Our bodies were still pressed to one another, still flush in the embrace. I felt her shudder against me, against my touch, her chest against mine. Those little vibrations of hers definitely didn't help matters, but it did pull me from my reveries. And I pulled my lips from her cheek. Fuck, I couldn't wait until 2:30.

She could though. For the first time since I started being a creep, listening in on her 'self-love' sessions, I joined in. Usually I wouldn't partake for a variety of reasons, plenty of them professional. But I couldn't get her out of my head. I figured draining my balls might help, who knows? I sent Marie home early since I only had one client later in the afternoon. The machine could pick up whatever else might be an issue. And then I locked the office doors.

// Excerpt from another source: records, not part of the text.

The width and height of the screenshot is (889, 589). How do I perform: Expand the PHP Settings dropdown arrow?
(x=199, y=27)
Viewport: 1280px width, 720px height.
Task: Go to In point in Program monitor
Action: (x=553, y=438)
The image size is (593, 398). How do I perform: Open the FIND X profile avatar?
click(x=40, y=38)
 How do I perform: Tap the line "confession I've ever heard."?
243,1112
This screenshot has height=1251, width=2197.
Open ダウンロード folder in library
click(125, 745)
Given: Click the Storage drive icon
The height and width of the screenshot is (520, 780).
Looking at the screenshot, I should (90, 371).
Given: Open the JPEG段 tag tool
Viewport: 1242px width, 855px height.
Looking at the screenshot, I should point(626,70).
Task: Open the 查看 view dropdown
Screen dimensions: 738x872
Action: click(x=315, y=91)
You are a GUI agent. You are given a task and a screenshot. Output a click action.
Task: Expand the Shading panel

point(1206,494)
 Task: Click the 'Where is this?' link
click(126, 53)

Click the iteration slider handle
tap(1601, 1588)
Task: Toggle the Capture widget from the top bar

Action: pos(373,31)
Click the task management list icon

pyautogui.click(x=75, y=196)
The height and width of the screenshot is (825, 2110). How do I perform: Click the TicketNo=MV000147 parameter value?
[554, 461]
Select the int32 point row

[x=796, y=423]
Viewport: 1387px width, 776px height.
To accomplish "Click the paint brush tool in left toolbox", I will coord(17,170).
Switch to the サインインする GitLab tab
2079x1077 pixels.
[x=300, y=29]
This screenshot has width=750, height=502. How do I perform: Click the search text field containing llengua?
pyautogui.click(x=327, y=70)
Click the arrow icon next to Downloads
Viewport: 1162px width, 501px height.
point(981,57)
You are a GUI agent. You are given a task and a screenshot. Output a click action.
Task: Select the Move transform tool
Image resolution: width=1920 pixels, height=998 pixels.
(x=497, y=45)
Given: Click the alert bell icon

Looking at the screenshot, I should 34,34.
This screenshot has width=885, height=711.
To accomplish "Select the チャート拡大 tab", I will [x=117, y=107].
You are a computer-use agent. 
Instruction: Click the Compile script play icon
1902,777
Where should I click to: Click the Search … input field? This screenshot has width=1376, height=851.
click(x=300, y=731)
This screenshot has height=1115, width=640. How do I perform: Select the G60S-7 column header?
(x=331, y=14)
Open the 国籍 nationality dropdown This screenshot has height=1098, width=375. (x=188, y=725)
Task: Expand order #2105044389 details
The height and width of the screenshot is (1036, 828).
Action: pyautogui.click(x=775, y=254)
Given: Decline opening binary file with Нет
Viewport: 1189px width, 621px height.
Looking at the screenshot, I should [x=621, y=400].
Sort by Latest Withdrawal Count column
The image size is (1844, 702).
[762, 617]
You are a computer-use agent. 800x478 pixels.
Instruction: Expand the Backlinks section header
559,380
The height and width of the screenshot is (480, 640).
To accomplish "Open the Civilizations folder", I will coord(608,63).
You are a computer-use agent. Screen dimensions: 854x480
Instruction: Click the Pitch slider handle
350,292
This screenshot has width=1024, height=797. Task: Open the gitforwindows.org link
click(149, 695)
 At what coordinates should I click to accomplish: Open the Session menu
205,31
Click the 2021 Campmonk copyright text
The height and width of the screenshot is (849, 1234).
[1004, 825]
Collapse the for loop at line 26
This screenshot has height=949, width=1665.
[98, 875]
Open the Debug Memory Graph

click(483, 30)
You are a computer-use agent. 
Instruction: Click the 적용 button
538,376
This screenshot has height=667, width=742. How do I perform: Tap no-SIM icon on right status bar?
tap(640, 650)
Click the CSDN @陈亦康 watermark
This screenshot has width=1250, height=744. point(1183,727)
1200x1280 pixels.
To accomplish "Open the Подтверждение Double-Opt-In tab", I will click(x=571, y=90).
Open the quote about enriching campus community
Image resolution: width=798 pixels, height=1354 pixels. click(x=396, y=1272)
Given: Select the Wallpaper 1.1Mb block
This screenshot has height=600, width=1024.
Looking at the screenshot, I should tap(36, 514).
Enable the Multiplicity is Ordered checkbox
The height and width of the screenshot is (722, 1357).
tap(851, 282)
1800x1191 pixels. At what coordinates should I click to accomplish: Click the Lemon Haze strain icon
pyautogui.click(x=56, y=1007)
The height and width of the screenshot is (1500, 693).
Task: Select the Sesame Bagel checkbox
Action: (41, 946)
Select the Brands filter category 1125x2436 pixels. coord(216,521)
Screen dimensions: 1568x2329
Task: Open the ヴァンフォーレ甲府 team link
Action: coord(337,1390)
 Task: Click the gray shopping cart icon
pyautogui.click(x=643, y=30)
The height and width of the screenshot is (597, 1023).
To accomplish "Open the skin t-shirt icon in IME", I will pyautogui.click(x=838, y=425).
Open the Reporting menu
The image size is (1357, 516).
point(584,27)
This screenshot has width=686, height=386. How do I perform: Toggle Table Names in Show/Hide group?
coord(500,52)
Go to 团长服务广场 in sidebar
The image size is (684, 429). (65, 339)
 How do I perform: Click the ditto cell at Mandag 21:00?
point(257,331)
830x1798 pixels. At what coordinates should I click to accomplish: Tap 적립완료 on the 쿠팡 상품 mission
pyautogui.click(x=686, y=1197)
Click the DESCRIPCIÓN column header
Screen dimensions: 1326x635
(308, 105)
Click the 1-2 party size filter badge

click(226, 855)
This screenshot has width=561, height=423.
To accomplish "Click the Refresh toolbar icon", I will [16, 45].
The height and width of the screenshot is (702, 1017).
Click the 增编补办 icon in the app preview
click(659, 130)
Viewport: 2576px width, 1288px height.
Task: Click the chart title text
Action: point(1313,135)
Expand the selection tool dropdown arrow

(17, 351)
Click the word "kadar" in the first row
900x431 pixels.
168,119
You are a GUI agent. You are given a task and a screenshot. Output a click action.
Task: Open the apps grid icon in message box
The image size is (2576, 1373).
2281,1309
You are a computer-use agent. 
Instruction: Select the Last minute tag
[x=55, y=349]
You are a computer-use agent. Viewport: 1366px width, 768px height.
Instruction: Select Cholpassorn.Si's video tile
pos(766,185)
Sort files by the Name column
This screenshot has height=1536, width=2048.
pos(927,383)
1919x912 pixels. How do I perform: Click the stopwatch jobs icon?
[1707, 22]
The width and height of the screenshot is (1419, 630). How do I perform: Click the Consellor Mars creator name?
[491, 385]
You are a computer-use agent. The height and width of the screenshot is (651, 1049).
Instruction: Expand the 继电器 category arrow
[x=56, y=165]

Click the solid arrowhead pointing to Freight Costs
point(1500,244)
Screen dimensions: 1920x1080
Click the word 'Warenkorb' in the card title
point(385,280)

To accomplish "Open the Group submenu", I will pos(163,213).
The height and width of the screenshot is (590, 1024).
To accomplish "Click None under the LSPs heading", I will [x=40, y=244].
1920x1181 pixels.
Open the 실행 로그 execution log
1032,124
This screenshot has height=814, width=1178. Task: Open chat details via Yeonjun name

I didn't want anything competing with her. Like clockwork, she started just on time. She might have been a bit bawdier with her little whimpers this time, but I might have been imagining that too, wishful thinking. I didn't waste any time. Grabbing my cock, closing my eyes, imagining her, not playing with herself with whatever she had over there, but giving herself to me. Her wavy hair framing her pleasure ridden face as I rocked her body with the force of my own, her ample breasts mimicking the motion, how warm and tight her pussy would feel grabbing my—.

Before I could even really get going I heard her familiar, muffled crescendo. She made short work of taking care of herself; I knew she wouldn't take long today. Somewhat disappointed, but with my imagination still running wild and my aching hard dick still in hand, I kept stroking myself. I'm not the type to leave a job half-done, after all. I was also a little taken with the whole situation. She'd never once given any kind of sign that I was more than a lunch buddy to her. But something about earlier had gotten her going, clearly. Her image still in mind, or more accurately, the image of me fucking her still in mind, I was getting close quickly.

I grabbed for the tissues, preparing, when I heard it. Much more clearly than usual, a vibrator turning on. Somehow louder, or stronger. I don't know how it sounded so different, but it did. My immediate guess was either freshly charged or new batteries. And she was definitely louder this time. She sounded so different, so much clearer, some sick part of me even thought about recording her.